== To do ==
Find the line with "At what coordinates" in the records below. Output exactly from there until after the line with "Task: Click the 操作 column header", without pictures.

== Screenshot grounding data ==

+---+

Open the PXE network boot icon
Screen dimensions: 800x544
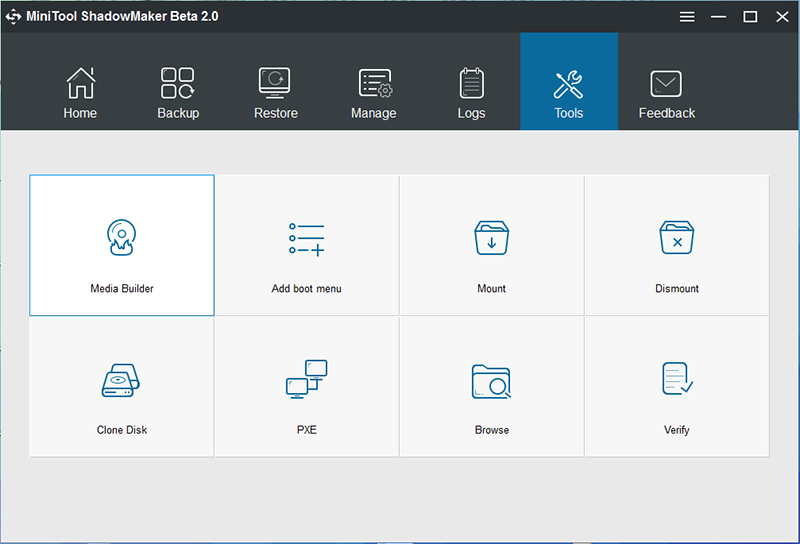coord(306,380)
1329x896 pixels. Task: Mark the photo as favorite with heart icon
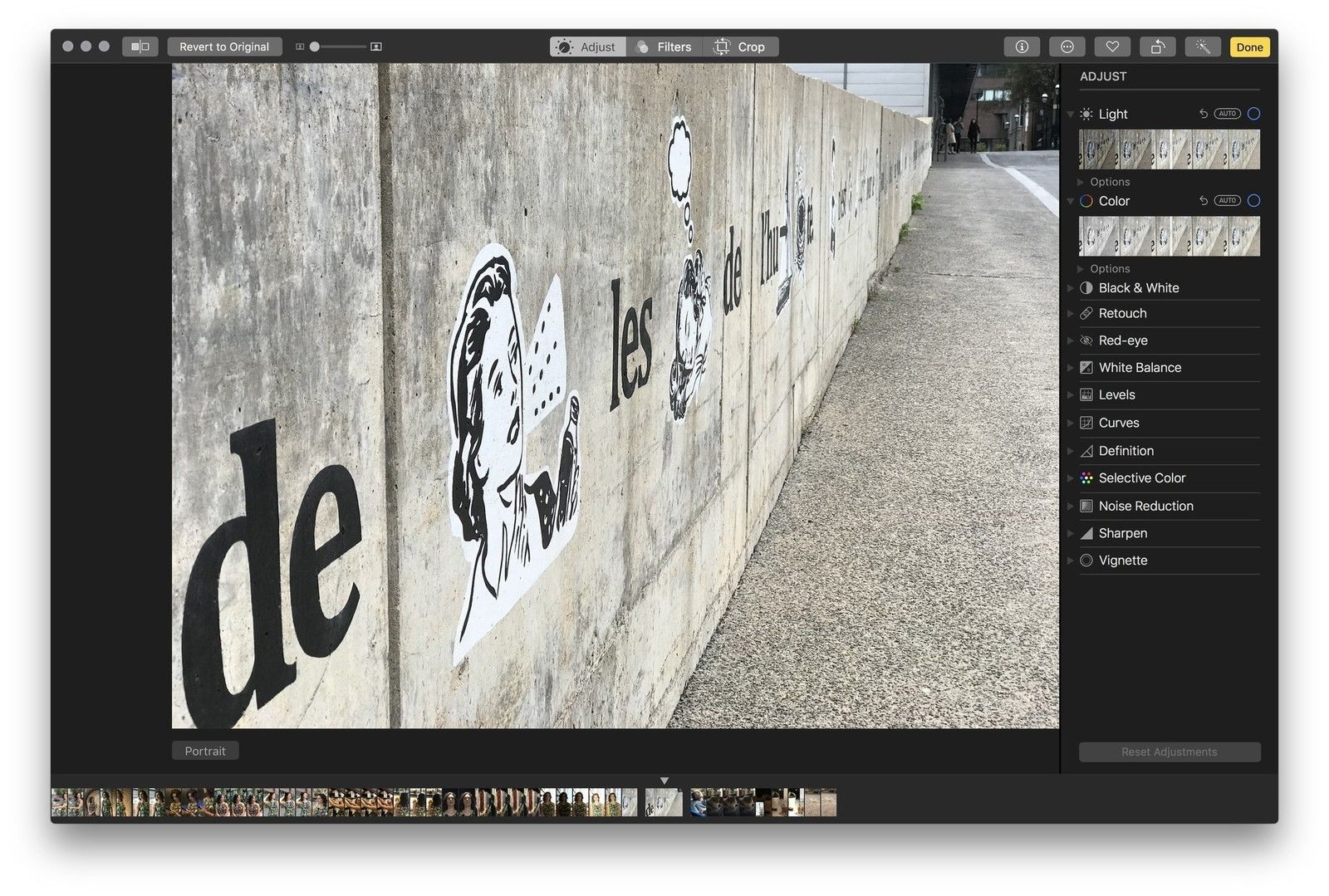click(1112, 47)
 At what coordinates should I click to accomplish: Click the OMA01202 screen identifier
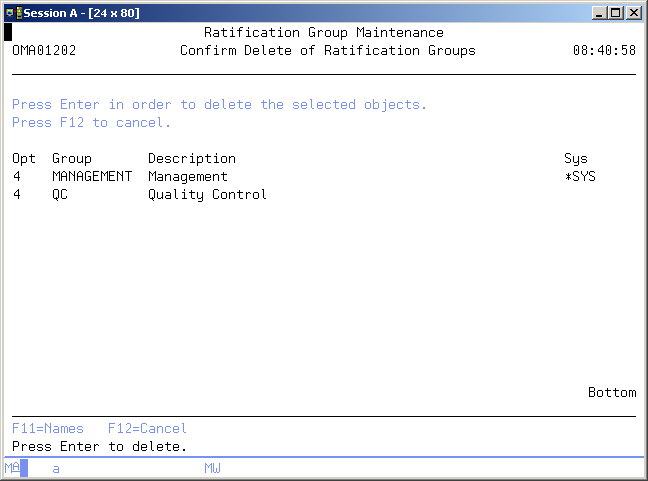pyautogui.click(x=44, y=51)
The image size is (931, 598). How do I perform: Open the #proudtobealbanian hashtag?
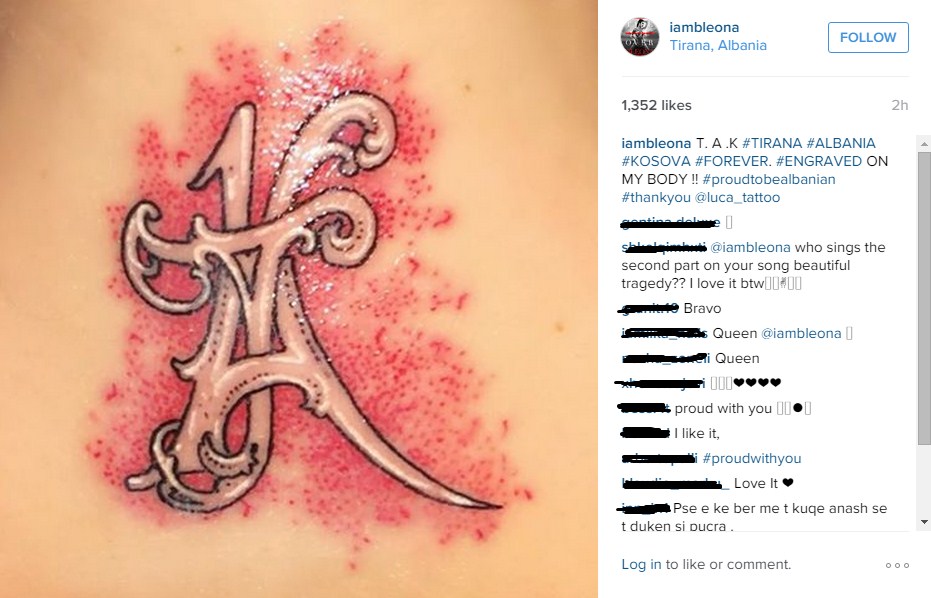(x=769, y=179)
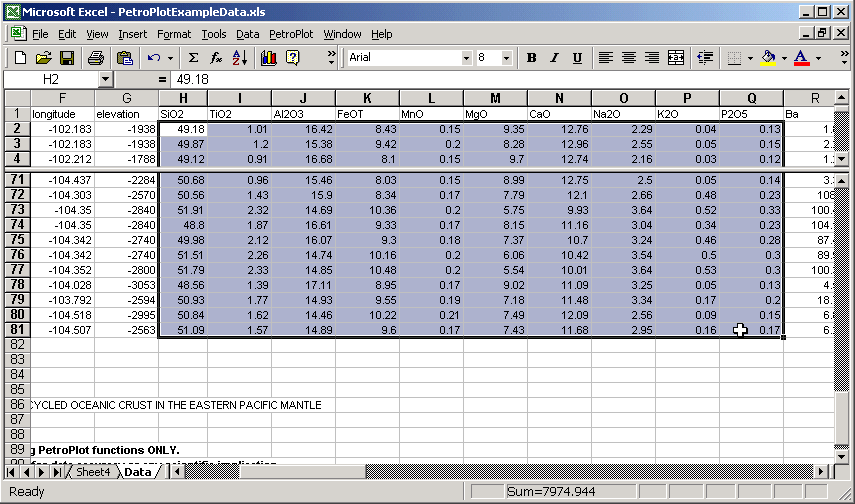Open the Name Box dropdown arrow
The image size is (855, 504).
point(106,79)
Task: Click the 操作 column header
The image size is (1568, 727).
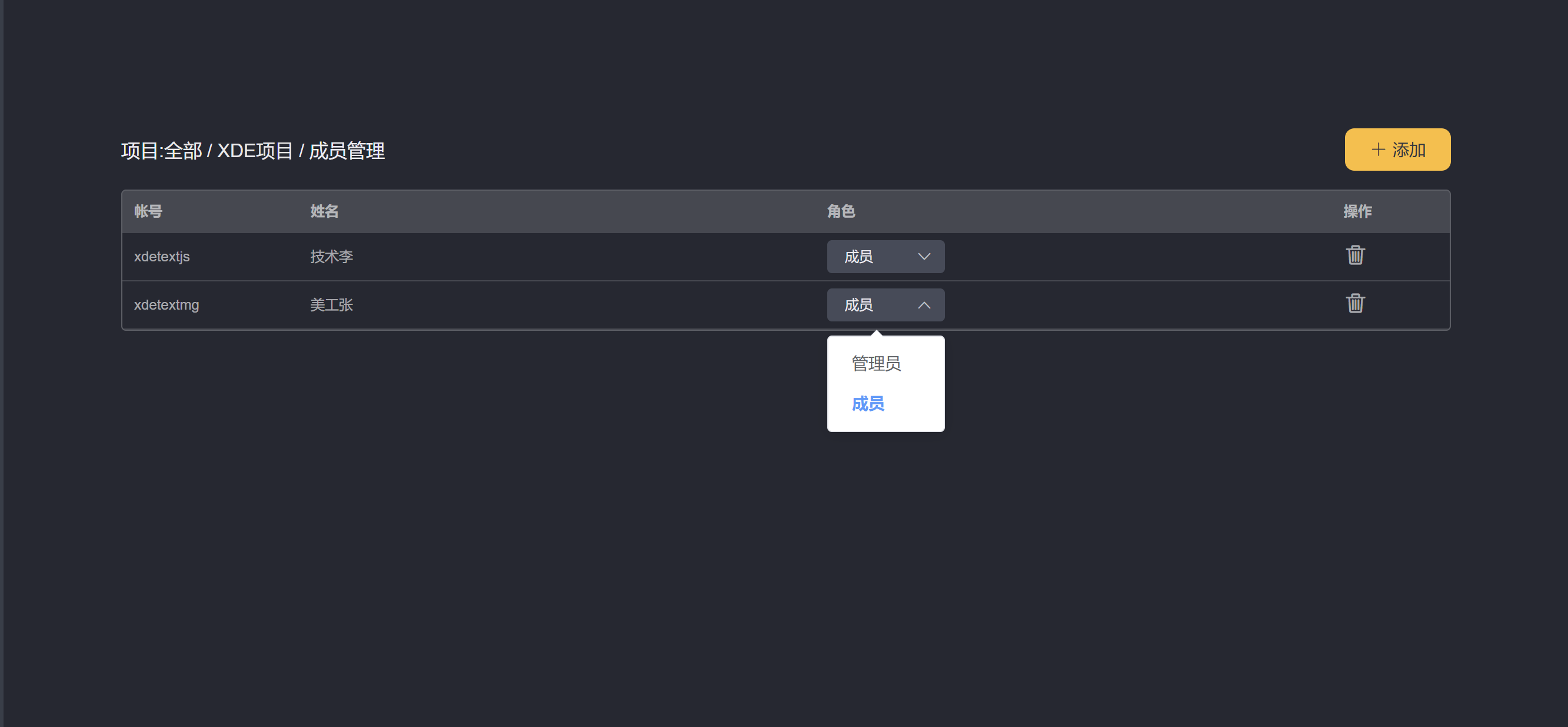Action: pyautogui.click(x=1357, y=211)
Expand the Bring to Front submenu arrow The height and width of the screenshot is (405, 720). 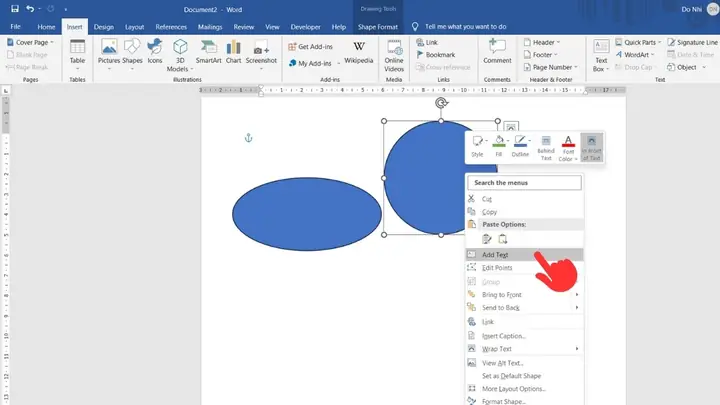tap(577, 294)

+---+

== Exercise response ==
 At what coordinates should I click to accomplish: Click the OMA01202 screen identifier
pyautogui.click(x=44, y=51)
The image size is (931, 598). How do I perform: Open the #proudtobealbanian hashtag?
(x=769, y=179)
Open the Name Box dropdown arrow
The image size is (855, 504).
point(106,79)
Task: Click the 操作 column header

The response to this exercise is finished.